Get a good case history. First, note down the disease symptoms to justify the medical diagnosis. Below each symptom that is elicited note down the concomitants and below each concomitant, note the modalities. In infants thermals are difficult to elicit. It is important to note down the sequential order of appearance of the symptoms and their concomitants. In infants, mentally challenged individuals and in unconscious patients, observation of the patient’s particulars (objective symptoms) and few symptoms as told to you by the relatives will have to do.  Relatives may exaggerate or attempt to focus your attention on to symptoms they regard as important or serious, especially during follow-up. OBSERVATION is the watch word.

The past history may be irrelevant. Many ailments especially pneumonias are known to be seasonal i.e. < winter, monsoons. Some of the symptoms expressed by the patient/relatives may be iatrogenic. Rule these out of the therapeutic totality. TOTALITY is not in the number of symptoms you have collected. Read Lesser Writings – Kent and Boenninghausen.

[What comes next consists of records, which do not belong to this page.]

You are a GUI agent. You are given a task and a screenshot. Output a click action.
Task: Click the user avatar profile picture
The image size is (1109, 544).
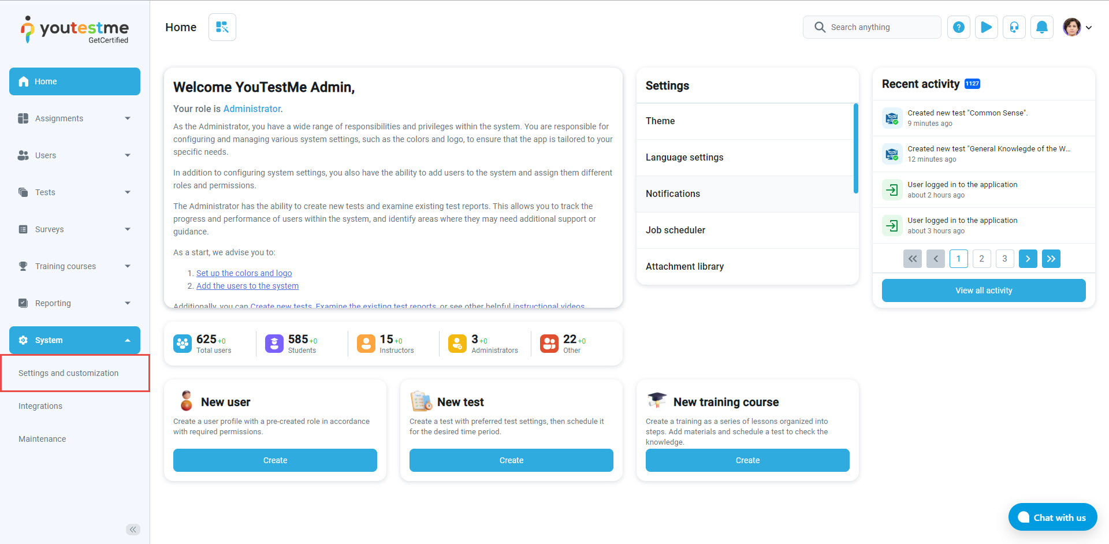click(1072, 27)
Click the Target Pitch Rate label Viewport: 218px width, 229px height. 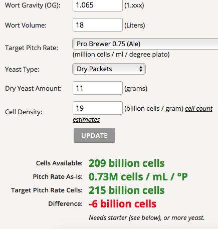tap(32, 48)
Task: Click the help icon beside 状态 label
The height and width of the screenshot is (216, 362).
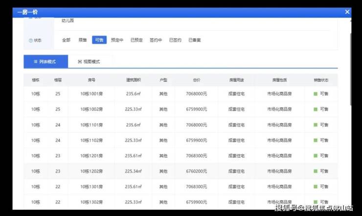Action: 31,41
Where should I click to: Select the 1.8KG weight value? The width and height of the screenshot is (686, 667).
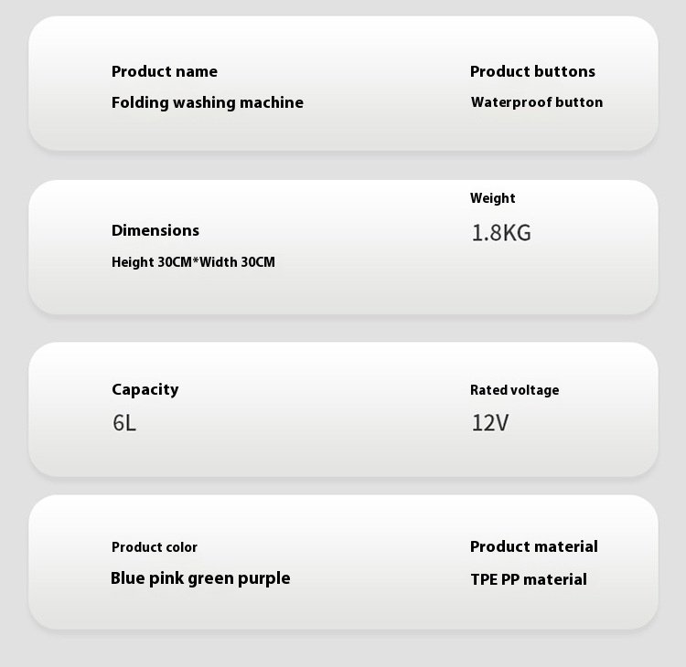501,232
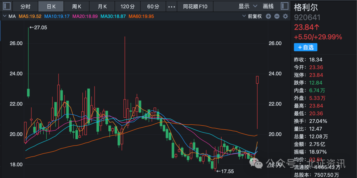Open the 画线 drawing tools
The width and height of the screenshot is (357, 178).
click(268, 6)
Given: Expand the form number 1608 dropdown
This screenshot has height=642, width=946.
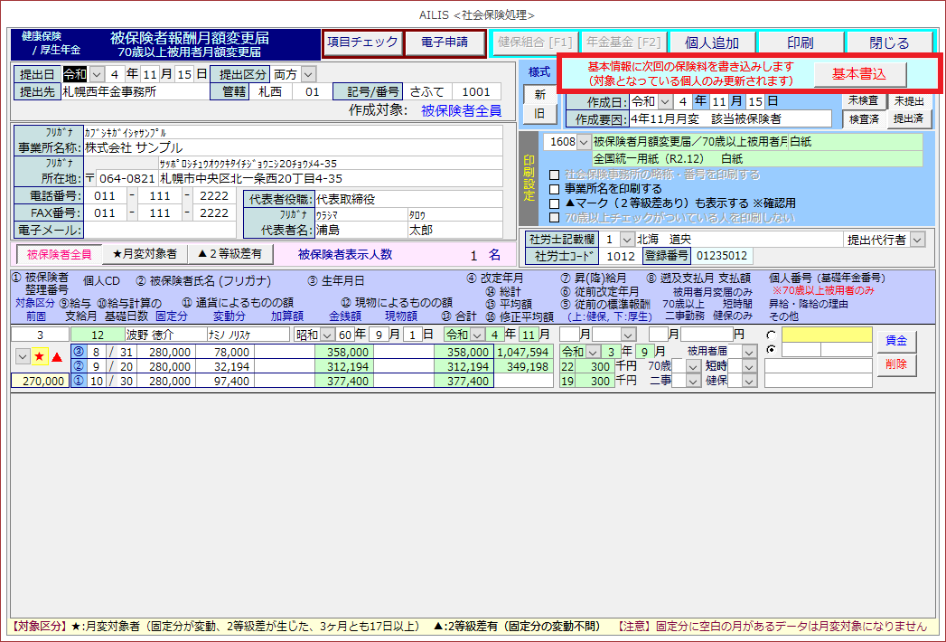Looking at the screenshot, I should pyautogui.click(x=583, y=143).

The PQRS symptoms are nothing but the concomitants and their modalities and never the disease symptoms. (Read Guernsey, Kent’s lectures on the use of Guiding symptoms)
REPERTORIZATION: Select general symptoms, then particulars with modalities & concomitants. Avoid rubrics of single drugs with one mark.
PRESCRIPTION: The indicated drug is the simillimum and vice versa.
POTENCY: Medium to high potencies give the best results.
REPETITION: In acute cases frequent repetition is permissible. Read Organon aph: 247, foot note to 247; aph.248 (compare with Vth edn.). Read also Dudgeons lectures, Stuart Close, Kent’s lectures, Boenninghaussens Lesser writings, Borland’s Pneumonias. My personal preference is to repeat every 15 minutes or 1/2 hourly for 4-5 times then decrease repetition to 2 hrly or 4 hrly as the case may deserve.
RECOVERY: The most skillful part of treatment is to assess recovery. The concomitants subside first. The concomitants disappear in the reverse order of their appearance, Herings law is ambiguous. He stresses on the skin being a less important organ than say the heart or the lungs. FACT: One can survive and lead an almost normal life with one lung, kidney or lobe of the liver. The clinical onset of Cirrhosis begins only after almost 90% of the liver is destroyed. The heart with only 50% of its ejection fraction can still pump enough blood through the body. Can one survive with 50% burns of the skin? IMPROBABLE. Trash such irrelevant opinions if you wish to see progress.
The recent failure of antibiotics and the rise in resistant strains of bacteria and viruses have provided an opportune moment for us to re-assert ourselves and this system in the treatment of acute cases.

The pleasure of treating such cases:
 1. You have saved a patient from imminent death
2. The skill involved in treating such cases is appreciated by both patients and other professionals
3. The cure takes place so rapidly (see my other cases on this website & blog), that practice becomes a pleasure
4.Acute cases are more remunerative and more patients can be treated due to shorter history and follow-up.
5. Publishing statistics and analyses of hundreds of cases is scientifically possible with easily reproducible results. (No one publishes statistical analysis of chronic complaints for very obvious reasons – Philosophy makes for easier seminars).